Si alguien, por apremiante necesidad, tenía que salir después de anochecido, debía hacerlo tam­bién con el correspondiente permiso, alumbrán­dose con una linterna o candil reveladores de los movimientos de su portador. Los encargados de mantener la paz en las tinieblas eran los destaca­mentos de la ronda nocturna. Sin embargo, tratá­base de un cuerpo de vigilancia escaso y poco disciplinado y, por lo tanto, insuficiente y poco eficaz. Estaba reclutado entre los particulares y por añadidura mal retribuido. Naturalmente los más beneficiados con semejantes medidas de se­guridad eran los bergantes y los malhechores que no tenían inconveniente en merodear a ciegas por recovecos que se sabían de memoria. Solían circu­lar por grupos y no temían mucho enfrentarse con una ronda que, por otra parte, procuraba evitar su encuentro.

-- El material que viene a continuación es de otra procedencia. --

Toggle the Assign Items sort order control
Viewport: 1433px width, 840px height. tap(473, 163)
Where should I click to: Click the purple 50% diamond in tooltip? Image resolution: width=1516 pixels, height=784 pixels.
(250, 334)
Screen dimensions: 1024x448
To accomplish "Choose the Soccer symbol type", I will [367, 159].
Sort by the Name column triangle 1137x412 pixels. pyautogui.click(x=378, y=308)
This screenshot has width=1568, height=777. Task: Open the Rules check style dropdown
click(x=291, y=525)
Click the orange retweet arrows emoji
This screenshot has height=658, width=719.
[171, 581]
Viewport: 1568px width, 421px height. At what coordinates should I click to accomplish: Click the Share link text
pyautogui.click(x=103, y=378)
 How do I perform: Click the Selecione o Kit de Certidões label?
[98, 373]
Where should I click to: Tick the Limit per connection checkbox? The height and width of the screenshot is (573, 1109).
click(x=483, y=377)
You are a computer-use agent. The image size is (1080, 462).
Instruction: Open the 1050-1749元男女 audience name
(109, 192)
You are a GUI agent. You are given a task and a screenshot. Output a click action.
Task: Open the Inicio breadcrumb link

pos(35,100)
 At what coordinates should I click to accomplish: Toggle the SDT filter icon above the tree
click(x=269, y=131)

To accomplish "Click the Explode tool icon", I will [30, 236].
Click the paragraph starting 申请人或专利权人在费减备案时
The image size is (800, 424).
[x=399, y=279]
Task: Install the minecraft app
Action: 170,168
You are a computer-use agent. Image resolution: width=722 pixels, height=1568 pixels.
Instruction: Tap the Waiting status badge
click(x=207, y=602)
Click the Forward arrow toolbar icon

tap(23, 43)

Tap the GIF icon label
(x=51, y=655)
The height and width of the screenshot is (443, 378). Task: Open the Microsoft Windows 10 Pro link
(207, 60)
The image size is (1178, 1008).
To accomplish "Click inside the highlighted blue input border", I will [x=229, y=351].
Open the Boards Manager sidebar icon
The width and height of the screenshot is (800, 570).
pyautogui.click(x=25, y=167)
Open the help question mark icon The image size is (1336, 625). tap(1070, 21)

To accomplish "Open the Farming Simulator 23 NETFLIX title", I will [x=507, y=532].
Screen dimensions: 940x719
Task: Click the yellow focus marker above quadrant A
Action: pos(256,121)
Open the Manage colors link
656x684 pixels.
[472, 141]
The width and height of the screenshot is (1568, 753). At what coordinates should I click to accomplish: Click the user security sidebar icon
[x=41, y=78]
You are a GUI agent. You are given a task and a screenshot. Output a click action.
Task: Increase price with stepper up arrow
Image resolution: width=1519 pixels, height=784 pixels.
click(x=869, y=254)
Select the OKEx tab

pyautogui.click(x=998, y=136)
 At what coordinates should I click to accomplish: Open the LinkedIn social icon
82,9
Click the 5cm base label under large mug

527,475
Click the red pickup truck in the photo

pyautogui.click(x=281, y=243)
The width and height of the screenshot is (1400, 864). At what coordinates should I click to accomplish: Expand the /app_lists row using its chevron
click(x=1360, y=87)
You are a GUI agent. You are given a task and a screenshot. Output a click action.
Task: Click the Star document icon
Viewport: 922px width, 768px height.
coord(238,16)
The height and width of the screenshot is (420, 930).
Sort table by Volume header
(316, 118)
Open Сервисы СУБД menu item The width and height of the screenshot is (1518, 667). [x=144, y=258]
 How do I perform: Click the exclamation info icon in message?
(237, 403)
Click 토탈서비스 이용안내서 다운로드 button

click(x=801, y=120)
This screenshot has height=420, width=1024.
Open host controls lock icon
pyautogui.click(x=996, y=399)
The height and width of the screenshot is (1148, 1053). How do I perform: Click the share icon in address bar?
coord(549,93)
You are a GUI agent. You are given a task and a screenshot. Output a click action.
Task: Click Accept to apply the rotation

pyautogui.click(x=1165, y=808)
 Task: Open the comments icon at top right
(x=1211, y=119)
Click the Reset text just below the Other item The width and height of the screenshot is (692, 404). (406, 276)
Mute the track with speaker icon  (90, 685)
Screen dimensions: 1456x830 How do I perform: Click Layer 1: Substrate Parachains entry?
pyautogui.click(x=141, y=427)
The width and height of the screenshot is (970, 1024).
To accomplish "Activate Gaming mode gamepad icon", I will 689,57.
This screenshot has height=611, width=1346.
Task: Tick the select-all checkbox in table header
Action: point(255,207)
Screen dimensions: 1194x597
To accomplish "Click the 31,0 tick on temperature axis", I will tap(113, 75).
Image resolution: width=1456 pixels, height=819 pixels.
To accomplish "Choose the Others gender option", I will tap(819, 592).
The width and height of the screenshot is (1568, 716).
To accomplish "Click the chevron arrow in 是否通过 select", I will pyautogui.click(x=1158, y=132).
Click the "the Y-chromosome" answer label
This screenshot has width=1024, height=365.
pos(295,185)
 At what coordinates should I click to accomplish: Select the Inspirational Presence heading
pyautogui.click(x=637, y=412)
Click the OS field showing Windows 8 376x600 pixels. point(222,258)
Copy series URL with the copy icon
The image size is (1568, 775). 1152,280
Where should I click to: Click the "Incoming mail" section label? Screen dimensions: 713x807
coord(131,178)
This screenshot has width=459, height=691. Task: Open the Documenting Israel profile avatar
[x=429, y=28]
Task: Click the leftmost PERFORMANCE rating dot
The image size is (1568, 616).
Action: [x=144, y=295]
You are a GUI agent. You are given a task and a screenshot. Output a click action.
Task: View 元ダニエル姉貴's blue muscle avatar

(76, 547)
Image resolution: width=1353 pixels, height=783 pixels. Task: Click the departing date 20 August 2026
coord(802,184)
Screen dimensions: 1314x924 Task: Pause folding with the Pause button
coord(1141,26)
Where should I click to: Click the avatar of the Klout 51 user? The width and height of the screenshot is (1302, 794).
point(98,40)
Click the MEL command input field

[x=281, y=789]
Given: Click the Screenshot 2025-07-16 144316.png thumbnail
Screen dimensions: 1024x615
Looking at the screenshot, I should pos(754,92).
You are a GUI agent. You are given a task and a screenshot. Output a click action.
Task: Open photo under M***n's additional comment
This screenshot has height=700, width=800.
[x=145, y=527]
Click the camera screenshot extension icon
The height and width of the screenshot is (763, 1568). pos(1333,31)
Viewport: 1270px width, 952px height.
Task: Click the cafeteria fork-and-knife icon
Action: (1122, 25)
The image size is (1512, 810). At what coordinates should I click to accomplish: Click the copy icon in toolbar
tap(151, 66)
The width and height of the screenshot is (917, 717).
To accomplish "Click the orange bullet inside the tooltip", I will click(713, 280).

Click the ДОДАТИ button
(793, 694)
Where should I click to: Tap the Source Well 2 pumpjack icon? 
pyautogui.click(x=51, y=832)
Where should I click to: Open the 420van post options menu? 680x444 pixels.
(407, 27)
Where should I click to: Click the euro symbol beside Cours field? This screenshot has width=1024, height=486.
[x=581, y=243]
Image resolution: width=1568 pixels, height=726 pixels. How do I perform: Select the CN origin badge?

Y ahora terminemos dejando aquel París sumido en una densa oscuridad que sólo raramente, a lo largo del año, atenuaba la claridad de la luna. ¡ Allá los noctámbulos empedernidos si se atrevían a desafiar a los fantasmas de las sombras y a las severas ordenanzas del preboste! Los pacíficos vecinos entre tanto reposaban y dormían hasta la hora del amanecer, cuando las campanas de todas las iglesias rompían en cánticos ede bronce para saludar jubilosamente la llegada del día y el despertar de la vida.

NOTA

(1) «Balada de las mujeres de París» (T.) Franqois Villón:Poesía completa. Ed. Bilingüe. Visor. Madrid 1979.